In Hamburg konnte zumindest der militärische Teil der Traditionswerft Blohm & Voss, die Naval GmbH, einen deutlichen Zuwachs um 17,2 Prozent auf jetzt 355 Beschäftigte vermelden. Auch der Reparaturbetrieb der Werft legte bei der Belegschaft leicht zu. Im zivilen Teil Blohm & Voss Shipyard, der seit Juli zum britischen Finanzinvestor Star Capital gehört, ging die Zahl der Beschäftigten hingegen leicht auf 576 Kräfte zurück.

Deutlich Federn lassen musste Hamburgs älteste Werft Sietas, die nach der Insolvenz nun in drei Teilen weiterbesteht.

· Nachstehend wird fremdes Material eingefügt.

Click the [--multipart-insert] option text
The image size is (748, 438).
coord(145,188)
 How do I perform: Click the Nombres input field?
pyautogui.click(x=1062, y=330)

In der eigentlichen Bauwerft J.J. Sietas KG gingen 40 Prozent der Stellen verloren, in der Neuenfelder Maschinenfabrik, die vom norwegischen Schiffsausrüster TTS übernommen wird, musste fast die Hälfte der Belegschaft gehen.

Kritisch wertet es die IG Metall, dass auf den deutschen Werften auch die Leiharbeitsquote wieder zugenommen hat. Bei Blohm & Voss Shipyard verdoppelte sie sich beispielsweise laut Studie auf 13,7 Prozent. Auch die Zahl der Werkverträge nahm insgesamt zu. Hohe Qualität im Schiffbau sei aber nur mit einer motivierten und gut ausgebildeten Stammbelegschaft zu erreichen, mahnte Bezirksleiter Geiken.

Für die kommenden Jahre sieht die Gewerkschaft den deutschen Schiffbau an einem Scheideweg. Neue Zukunftsmärkte zeichneten sich ab, vor allem bei der Entwicklung umweltfreundlicher Schiffe und bei der Energiegewinnung vor den Küsten durch Wind, Öl und Gas. "Die Marktchancen sind von den Wachstumserwartungen her immens", sagte der Schiffbauexperte der IG Metall, Heino Bade. "Eigentlich müssten wir neue Werften bauen." Die großen globalen Aufgaben Energie, Versorgung und Verkehr könnten nur mit einer leistungsfähigen maritimen Infrastruktur gelöst werden. Koreaner und Japaner hätten das erkannt und investierten Milliarden in die Entwicklung neuer Offshore-Produkte. In Deutschland dagegen fehle staatliche Unterstützung weitgehend. "Wir haben die Politik nicht im Rücken, sondern im Nacken", sagte Bade. "Das ist das Problem."

Geiken erinnerte an die Abwrackprämie für die Automobilindustrie und an die Förderung neuer Antriebssysteme wie der Elektromobilität. Auch die Luft- und Raumfahrt genieße die Aufmerksamkeit der Politik, nicht hingegen die Werften. "Die Bundesregierung hat immer noch nicht erkannt, dass der Schiffbau eine strategisch wichtige Industrie ist", so Geiken.